The vulnerability allows attackers to execute arbitrary scripts in the context of authenticated users, potentially leading to session hijacking, credential theft, unauthorized data access, and manipulation of LMS content. This can disrupt educational operations, compromise student and staff data privacy, and damage institutional reputation. Given the high confidentiality, integrity, and availability impacts, attackers could also deface portals, inject malware, or cause denial of service. The requirement for user interaction and low privileges means social engineering or phishing could facilitate exploitation. Organizations relying on Chamilo LMS for critical training or educational delivery face operational risks, regulatory compliance issues, and potential financial losses if exploited.

Organizations should immediately audit their Chamilo LMS deployments to identify affected versions, specifically 1.11.26. Until an official patch is released, implement strict input validation and output encoding on the filename parameter in new_ticket.php to neutralize malicious scripts. Employ Web Application Firewalls (WAFs) with custom rules to detect and block suspicious payloads targeting this parameter.
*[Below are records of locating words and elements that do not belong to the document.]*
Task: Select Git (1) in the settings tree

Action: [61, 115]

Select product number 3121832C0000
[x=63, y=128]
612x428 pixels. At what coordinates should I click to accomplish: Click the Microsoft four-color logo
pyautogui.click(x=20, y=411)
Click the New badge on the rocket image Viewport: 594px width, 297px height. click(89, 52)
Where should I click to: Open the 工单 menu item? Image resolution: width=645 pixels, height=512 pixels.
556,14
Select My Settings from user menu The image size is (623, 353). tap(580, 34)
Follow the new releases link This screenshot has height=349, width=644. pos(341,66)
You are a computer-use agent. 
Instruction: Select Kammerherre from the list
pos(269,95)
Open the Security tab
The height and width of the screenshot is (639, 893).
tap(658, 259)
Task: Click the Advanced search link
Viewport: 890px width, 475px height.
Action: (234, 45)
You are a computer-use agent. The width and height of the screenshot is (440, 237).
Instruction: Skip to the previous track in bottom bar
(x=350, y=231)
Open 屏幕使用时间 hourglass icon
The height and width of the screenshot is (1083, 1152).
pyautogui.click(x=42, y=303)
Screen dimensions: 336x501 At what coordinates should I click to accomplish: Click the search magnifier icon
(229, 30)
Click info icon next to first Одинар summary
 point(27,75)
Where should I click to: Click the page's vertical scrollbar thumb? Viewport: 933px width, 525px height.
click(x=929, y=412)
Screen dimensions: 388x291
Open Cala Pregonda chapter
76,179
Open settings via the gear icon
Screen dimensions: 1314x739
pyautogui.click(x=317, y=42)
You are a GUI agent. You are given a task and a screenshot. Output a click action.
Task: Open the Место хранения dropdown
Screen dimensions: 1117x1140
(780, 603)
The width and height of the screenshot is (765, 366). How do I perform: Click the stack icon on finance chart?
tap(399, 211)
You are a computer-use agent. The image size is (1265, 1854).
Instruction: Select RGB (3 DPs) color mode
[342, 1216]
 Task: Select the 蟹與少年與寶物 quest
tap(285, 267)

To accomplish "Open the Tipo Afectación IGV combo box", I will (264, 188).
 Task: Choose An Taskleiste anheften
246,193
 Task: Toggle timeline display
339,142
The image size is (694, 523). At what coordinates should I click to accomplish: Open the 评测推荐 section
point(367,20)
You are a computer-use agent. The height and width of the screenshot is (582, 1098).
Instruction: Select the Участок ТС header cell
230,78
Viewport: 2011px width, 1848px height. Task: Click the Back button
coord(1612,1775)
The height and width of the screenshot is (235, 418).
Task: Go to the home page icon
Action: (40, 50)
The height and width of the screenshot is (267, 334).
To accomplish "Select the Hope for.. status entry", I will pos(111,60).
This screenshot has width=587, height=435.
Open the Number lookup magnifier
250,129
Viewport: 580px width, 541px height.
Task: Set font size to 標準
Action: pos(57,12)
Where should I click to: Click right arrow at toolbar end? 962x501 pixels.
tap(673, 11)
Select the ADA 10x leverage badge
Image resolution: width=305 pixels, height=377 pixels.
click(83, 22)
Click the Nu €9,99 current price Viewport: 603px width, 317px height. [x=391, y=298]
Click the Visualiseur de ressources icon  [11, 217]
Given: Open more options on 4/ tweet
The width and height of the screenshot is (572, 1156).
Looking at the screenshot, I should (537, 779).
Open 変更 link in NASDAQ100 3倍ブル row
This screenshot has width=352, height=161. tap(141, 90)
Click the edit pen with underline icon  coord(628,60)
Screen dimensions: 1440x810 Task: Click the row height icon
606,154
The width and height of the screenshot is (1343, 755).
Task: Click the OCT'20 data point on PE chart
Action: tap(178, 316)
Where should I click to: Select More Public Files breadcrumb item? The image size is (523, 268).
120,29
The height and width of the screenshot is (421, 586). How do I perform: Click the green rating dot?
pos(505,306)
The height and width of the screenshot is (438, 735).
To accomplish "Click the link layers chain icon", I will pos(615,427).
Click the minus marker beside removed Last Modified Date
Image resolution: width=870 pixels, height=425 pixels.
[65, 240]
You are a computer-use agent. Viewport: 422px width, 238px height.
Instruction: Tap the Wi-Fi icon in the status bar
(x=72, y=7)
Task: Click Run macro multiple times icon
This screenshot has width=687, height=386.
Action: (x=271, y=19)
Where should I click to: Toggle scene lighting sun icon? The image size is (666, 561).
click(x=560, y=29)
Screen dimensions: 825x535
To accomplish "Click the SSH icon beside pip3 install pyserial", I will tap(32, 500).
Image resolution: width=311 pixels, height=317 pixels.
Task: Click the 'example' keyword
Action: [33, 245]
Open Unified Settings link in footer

Educate users to recognize phishing attempts that could trigger exploitation. Restrict LMS access to trusted networks or VPNs to reduce exposure. Monitor logs for unusual activity related to ticket creation or filename inputs. Plan for rapid patch deployment once an official fix becomes available. Additionally, consider sandboxing or isolating the LMS environment to limit potential damage from successful attacks.